Entretanto, mesmo nos valendo de um momento totalmente fora dos padrões, não
pode a Corte Suprema, em hipótese alguma, admitir uma possível aplicação
inconstitucional de uma norma por ser esta a "única" saída. Se
tal afastamento viola o princípio da anterioridade da lei eleitoral,
resta, infelizmente, a declaração de sua inconstitucionalidade e a não
aplicação da EC 107/2020 na próxima eleição, todavia, seguimos adiante abrindo
pensamento para uma possível reversão desta situação.
Em face de toda a modernidade
tecnológica, poderia ser proposto a realização das eleições de maneira virtual
e continuadamente obrigatória, contudo, tal tese "cai pelo
chão" ao compararmos com a plataforma do Sistema de Seleção Unificada
(SiSU), também mantida pelo governo, que não suporta a elevada demanda de
estudantes, e majoritariamente eles, que acessam simultaneamente para concorrer
a uma vaga em uma universidade federal, que dirá uma plataforma
digital para suportar mais de 200 milhões de pessoas simultaneamente.
Tratando-se inclusive do próprio STF,
há dois entendimentos que podem ser usados no referido caso, o firmado na ADI
3.685, de relatoria da ministra Ellen Gracie, em que se julgou "...

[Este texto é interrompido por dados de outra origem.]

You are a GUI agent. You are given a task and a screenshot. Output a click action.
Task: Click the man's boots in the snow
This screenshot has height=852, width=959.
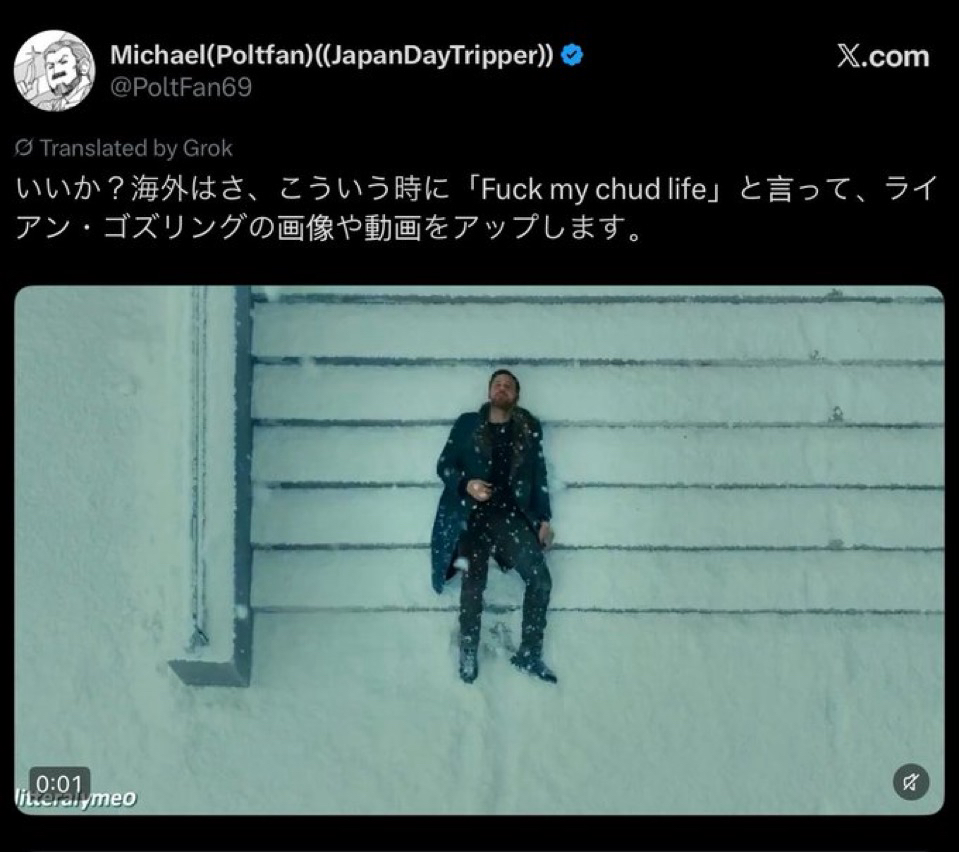506,664
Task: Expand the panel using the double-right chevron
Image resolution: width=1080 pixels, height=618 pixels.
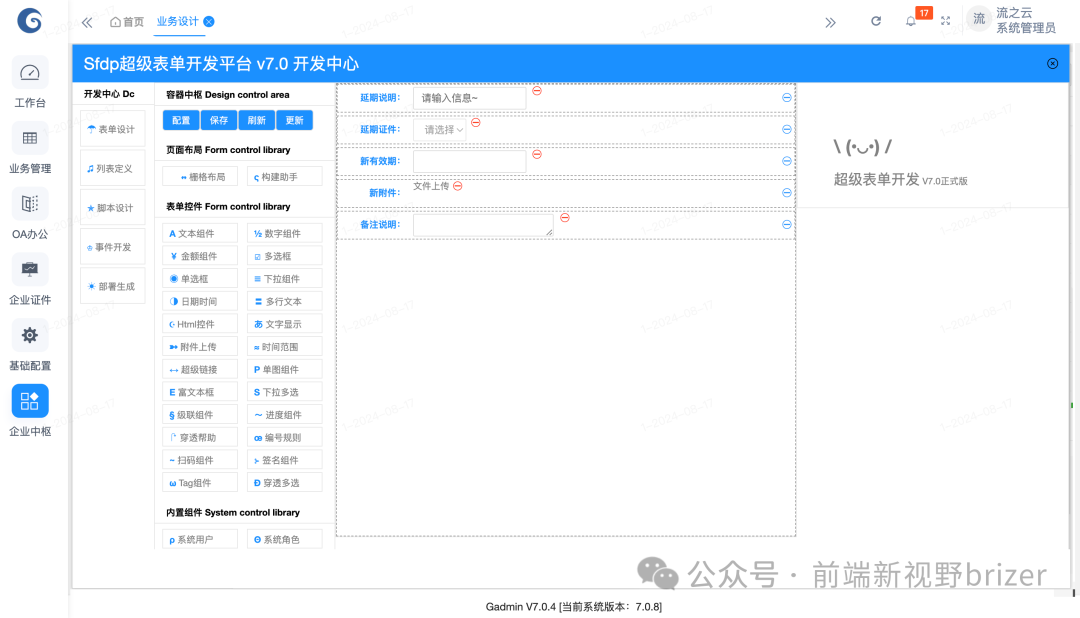Action: pos(830,21)
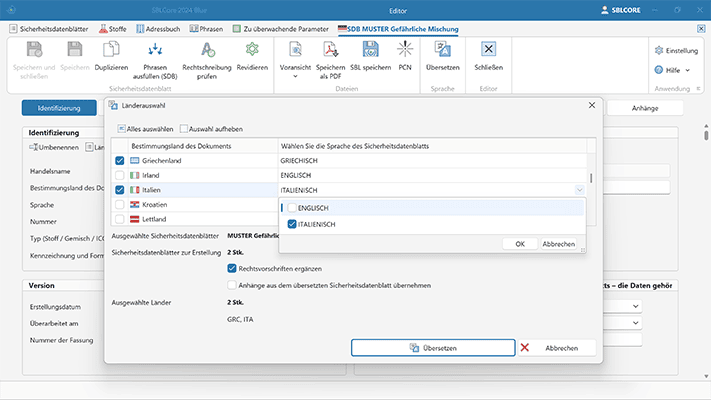Click the PCN ribbon icon
The image size is (711, 400).
405,51
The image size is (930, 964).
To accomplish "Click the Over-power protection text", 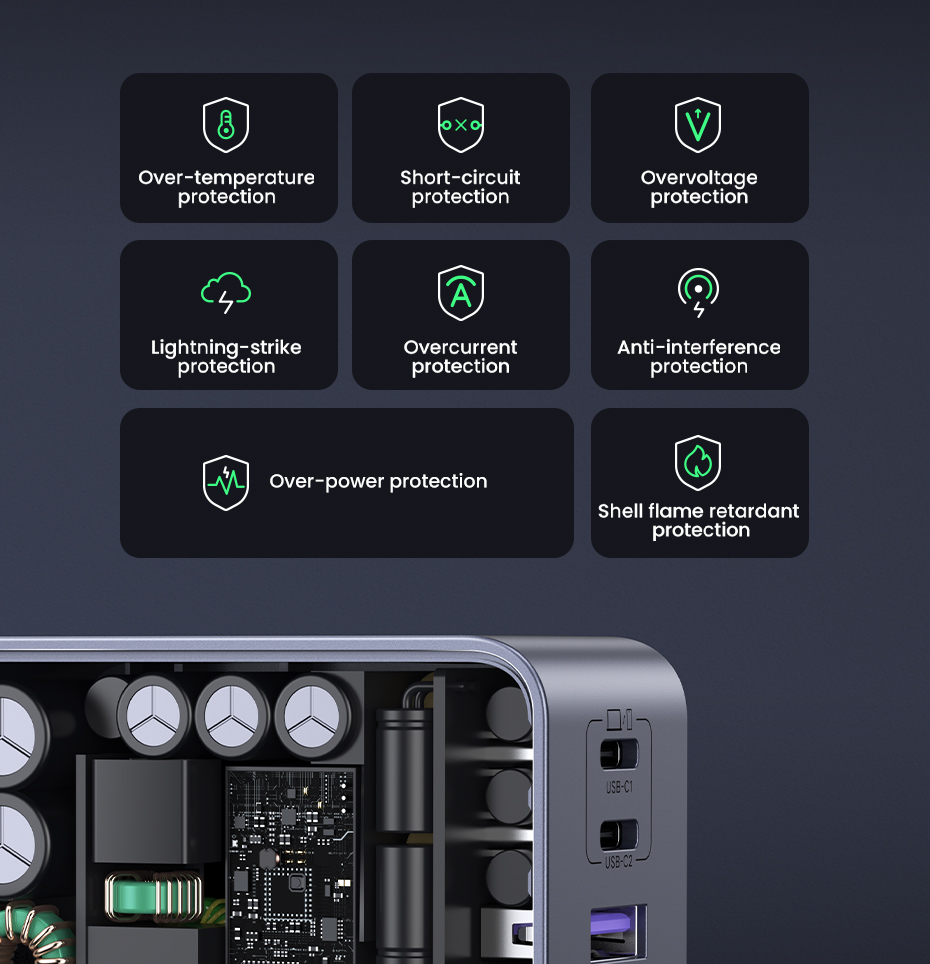I will click(x=378, y=481).
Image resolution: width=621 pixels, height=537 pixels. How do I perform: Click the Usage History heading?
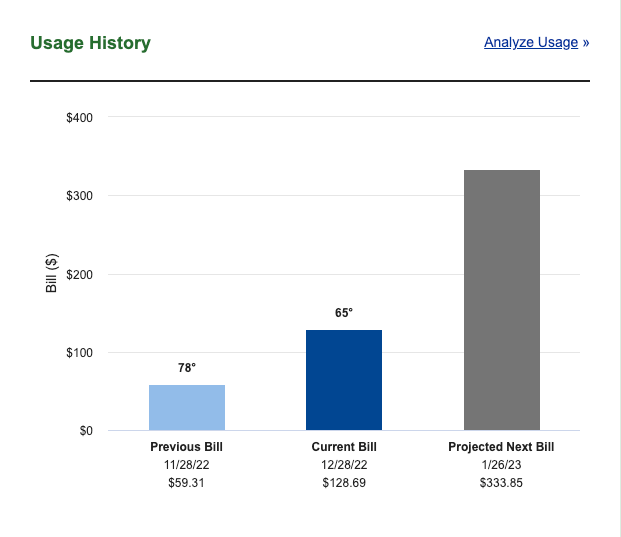[x=90, y=43]
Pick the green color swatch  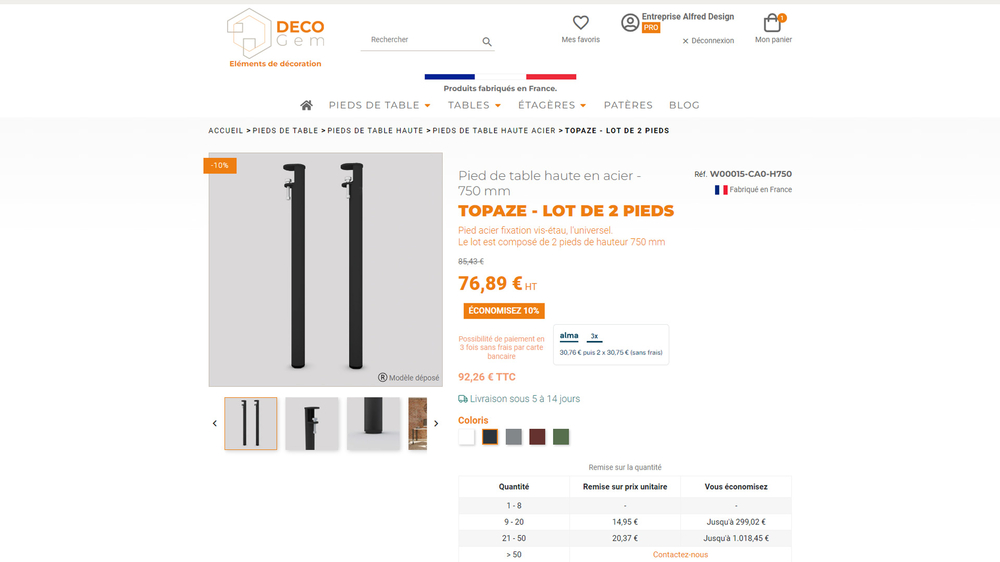click(x=561, y=437)
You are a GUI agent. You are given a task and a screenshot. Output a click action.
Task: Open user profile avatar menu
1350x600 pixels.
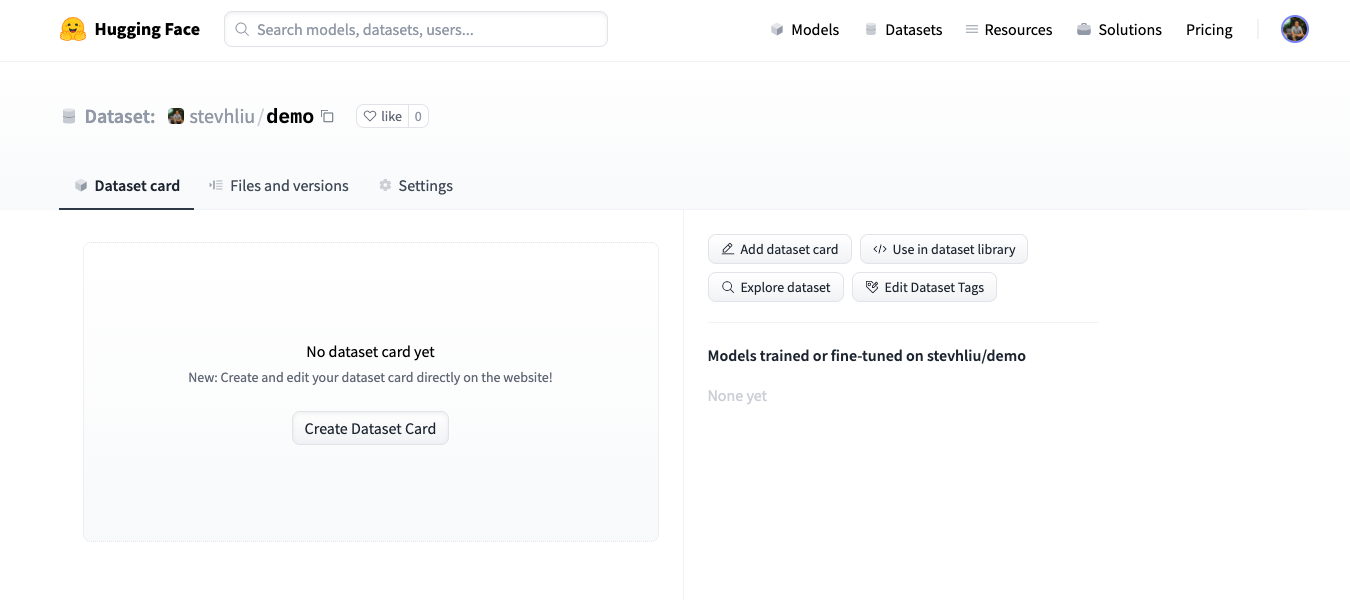tap(1294, 30)
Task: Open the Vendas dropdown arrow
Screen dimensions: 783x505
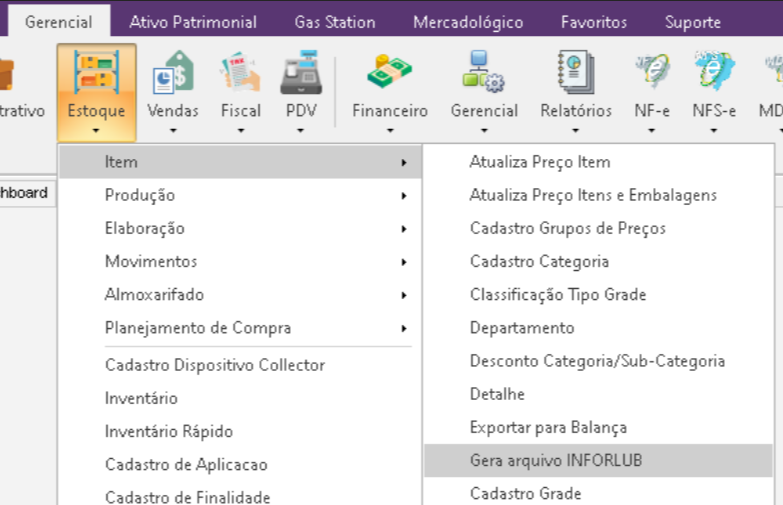Action: click(173, 129)
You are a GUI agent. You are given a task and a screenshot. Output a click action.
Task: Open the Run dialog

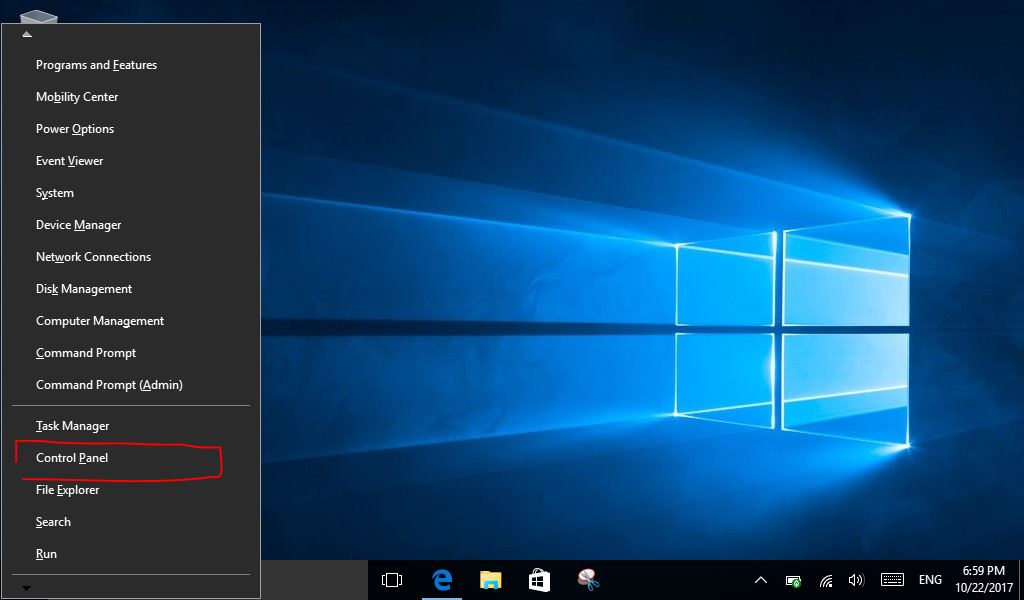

para dar interpretação conforme no sentido de que a inovação trazida no artigo
1º da EC 52/2006 somente seja aplicada após decorrido um ano da data de sua
vigência"; e o outro é o apresentado na ADI
3.345, de relatoria do ministro Celso de Mello, em que se tratava da Resolução
do TSE 21.702/2004, ação essa que foi julgada improcedente nos termos em
que a resolução "... não ofendeu a cláusula constitucional da
anterioridade eleitoral (...), seja porque não produziu qualquer deformação
descaracterizadora da normalidade das eleições municipais, seja porque não
introduziu qualquer fator de perturbação nesse pleito eleitoral, seja, ainda,
porque não foi editada nem motivada por qualquer propósito casuístico ou
discriminatório".
Até o dia da produção do presente
artigo, 13 de julho, não foi ajuizado nenhuma ferramenta de controle
concentrado perante o STF, contudo, seria de extrema relevância jurídica o
posicionamento da corte, visto a legalidade extraordinária vivida pelo país, e
pelo resto do mundo, fazendo uma possível interpretação, do ponto de vista
que tal emenda não trouxe alterações ao processo eleitoral, mas, sim,
um mero aperfeiçoamento ao atual momento, o que justificaria o afastamento do
princípio da anterioridade da lei eleitoral.